BRU ACTUALITEIT AGENTSCHAP VZW

BRU ACTUALITEIT AGENTSCHAP VZW

Nieuws, Samenleving

De kolonisten van de Wetstraat

De kolonisten van de Wetstraat

KUURNE/RED. – Hoe partijen en verkiezingscampagnes worden gefinancierd, is essentieel in een democratie. Deze financiering bepaalt de organisatie van politieke partijen en de dynamiek van verkiezingscampagnes. Maar hoe verloopt die financiering, welke campagnemiddelen gebruiken politieke partijen en wat zijn de resultaten?

Aan de Faculteit Politieke- en Sociale Wetenschappen van de KU Leuven, bestaat een lange traditie van onderzoek naar partij- en campagnefinanciering in België. Politicoloog Wilfried Dewachter begon hiermee in de jaren zeventig van de vorige eeuw. Bij elke verkiezing schatte hij de kosten van de verkiezingscampagne. Zo kon hij aantonen dat campagnes steeds duurder werden.

Onderzoek naar partij- en campagnefinanciering

Deze studies van Dewachter waren mede de basis voor de wet Dhoore van 1989. Deze wet legde een maximumbedrag op voor verkiezingsuitgaven en verplichtte partijen en kandidaten om hun uitgaven openbaar te maken. Partijen kregen vanaf dat moment ook een subsidie, maar moesten in ruil daarvoor hun financiën publiekelijk bekendmaken.

Zowel de aangiftes van verkiezingsuitgaven als de financiële verslagen van partijen vormen een rijke bron van data voor wetenschappelijk onderzoek. Het boek ‘De kolonisten van de Wetstraat’ biedt een overzicht van dit onderzoek in de afgelopen decennia. Het bevat een schat aan informatie over de kosten van verkiezingscampagnes, inkomsten en uitgaven van partijen, en de evolutie van hun vermogen. Zowel de financiën van Belgische partijen als partijen op Europees niveau worden onderzocht.

Elk jaar meer of toch niet?

De politieke partijen ontvangen elk jaar meer geld van de overheid. In 2021 was dit nog 75,2 miljoen euro, in 2022 steeg dit naar 78,0 miljoen euro. Echter, als we deze bedragen indexeren en rekening houden met de stijgende kosten van levensonderhoud, zien we dat de overheidssubsidies sinds 2021 zijn gedaald: van 86,3 miljoen euro in 2020, naar 83,3 miljoen euro in 2021 en 78,3 miljoen euro in 2022. Ondanks de geïndexeerde dotaties, kunnen de politieke partijen niet op tegen de stijgende kosten van levensonderhoud.
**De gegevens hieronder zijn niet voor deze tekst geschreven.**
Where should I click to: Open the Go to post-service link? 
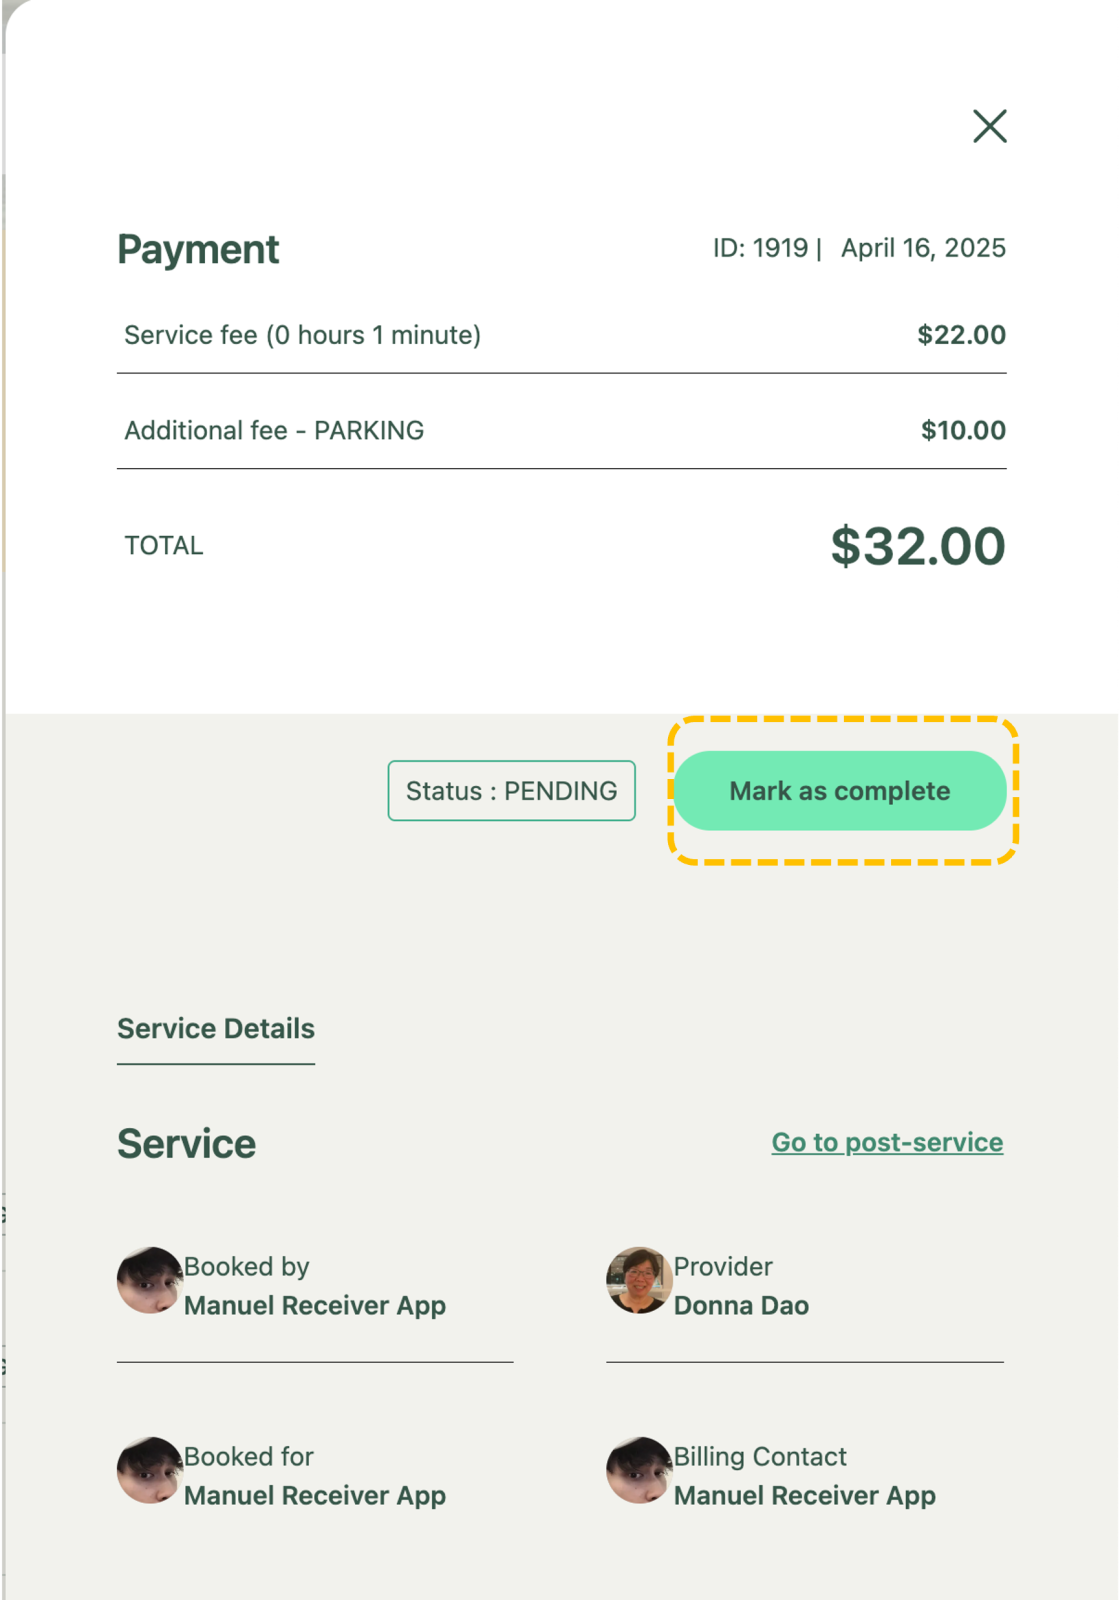[x=887, y=1142]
Dit is voornamelijk te wijten aan eerdere indexsprongen en beperkte besparingen.

Het nettovermogen van de politieke partijen (totaal vermogen min schulden) is gestegen van 66 miljoen euro in 1999 naar 166 miljoen euro in 2022 (geïndexeerde bedragen). Sinds 2020 hebben de niet-traditionele partijen een groter netto vermogen dan de traditionele partijen (socialisten, christendemocraten en liberalen).
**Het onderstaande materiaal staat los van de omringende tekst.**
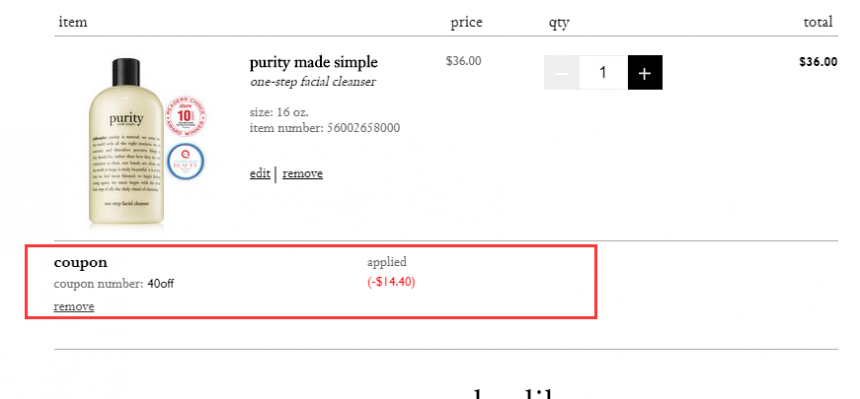The width and height of the screenshot is (860, 399).
Task: Decrease quantity with the minus button
Action: (x=562, y=72)
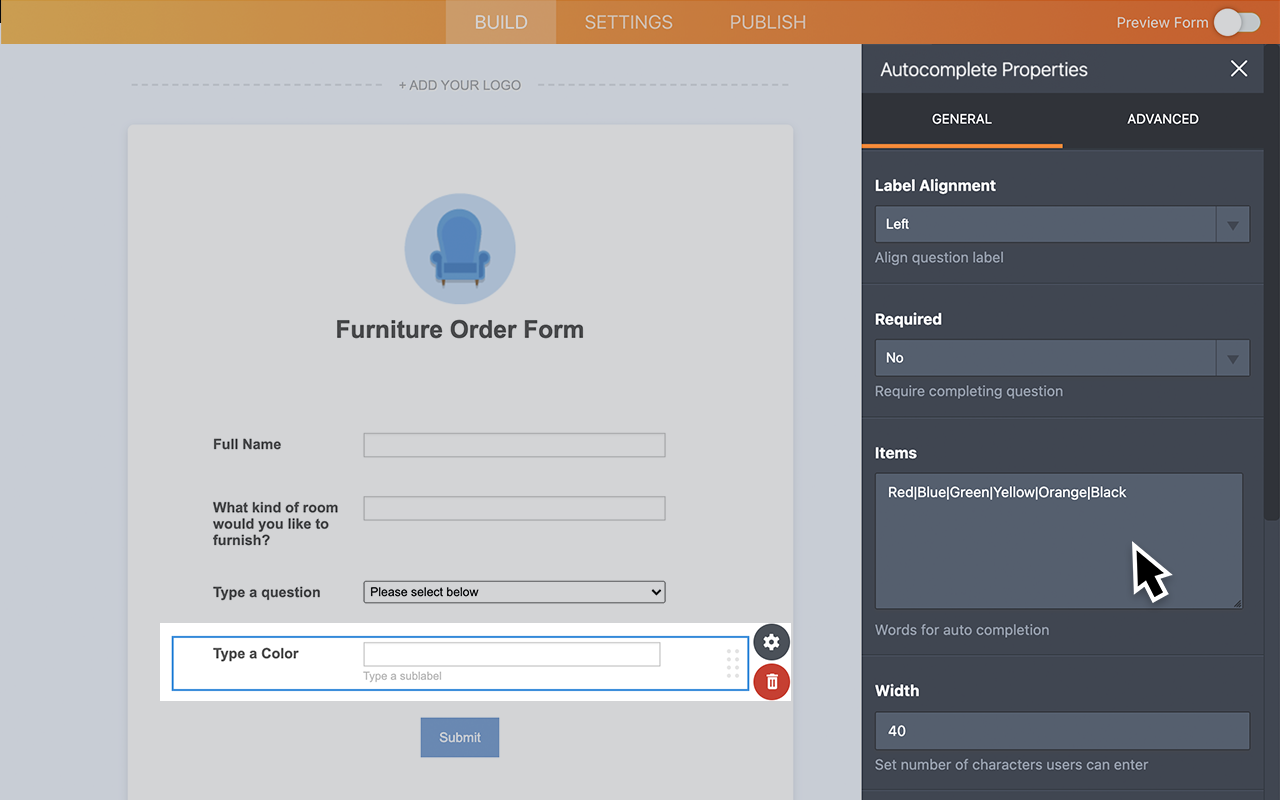Open field settings via the gear icon
The image size is (1280, 800).
pos(771,641)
De maximumbedragen die partijen en kandidaten mogen uitgeven tijdens verkiezingscampagnes gedurende de sperperiode (vier maanden voor de verkiezingen) zijn niet geïndexeerd, ondanks de hoge inflatie. Deze bedragen blijven onveranderd, waardoor ze in reële termen sinds 2003 met bijna 40% zijn gedaald.

Digitale campagnemiddelen lijken slechts een beperkt electoraal effect te hebben

Hoewel het aantal kandidaten dat investeert in digitale campagnemiddelen van verkiezing tot verkiezing toeneemt, lijkt het electorale effect hiervan beperkt te zijn. Enkel traditionele campagnemiddelen blijken effect te hebben, in tegenstelling tot digitale tools. Toch wordt aanbevolen om een mix van campagnemiddelen te gebruiken en voldoende te investeren in elk geselecteerd instrument.
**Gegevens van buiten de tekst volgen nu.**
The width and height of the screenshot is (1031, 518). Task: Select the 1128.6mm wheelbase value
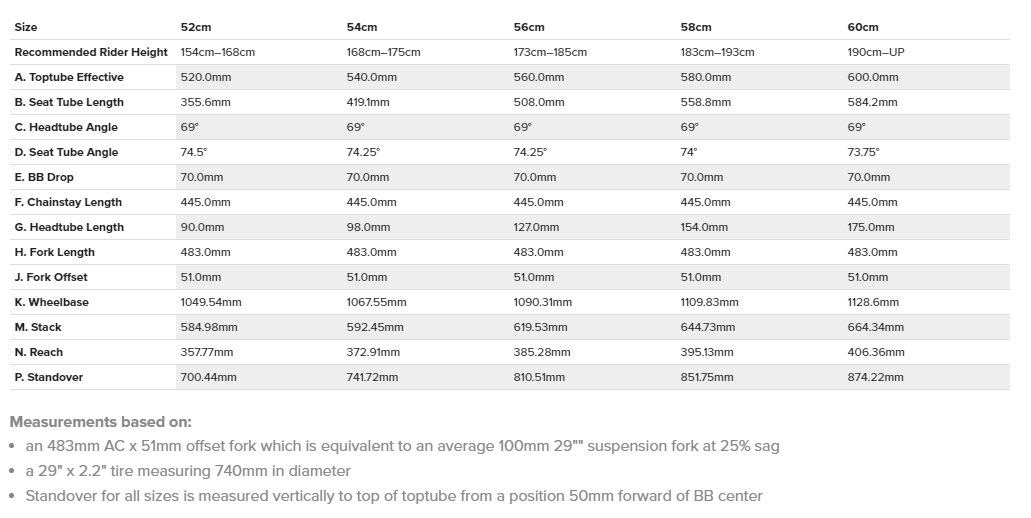[873, 302]
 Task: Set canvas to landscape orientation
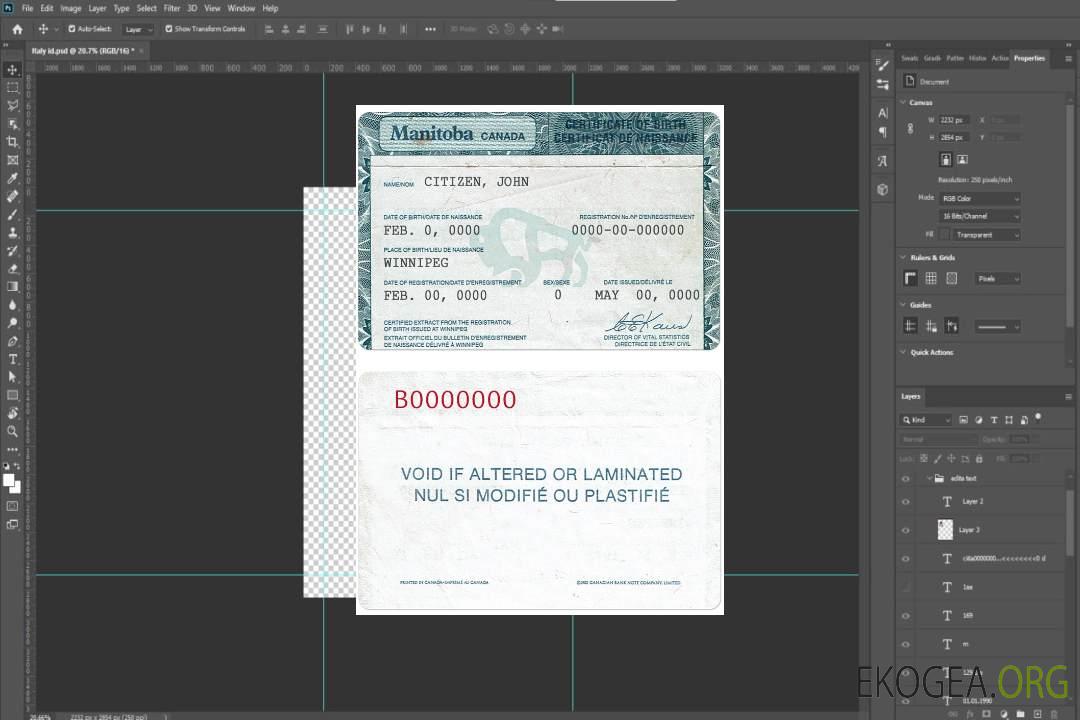point(962,159)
Geen grondige herziening van de partijfinanciering

Een grondige herziening van de partijfinanciering staat niet op de agenda op korte termijn, wellicht ook niet op middellange termijn. Met uitzondering van de PVDA zijn alle partijen terughoudend om over te stappen naar meer privéfinanciering. Ze zijn bezorgd om de stabiele inkomsten van de overheid te vervangen door minder voorspelbare privé-inkomsten.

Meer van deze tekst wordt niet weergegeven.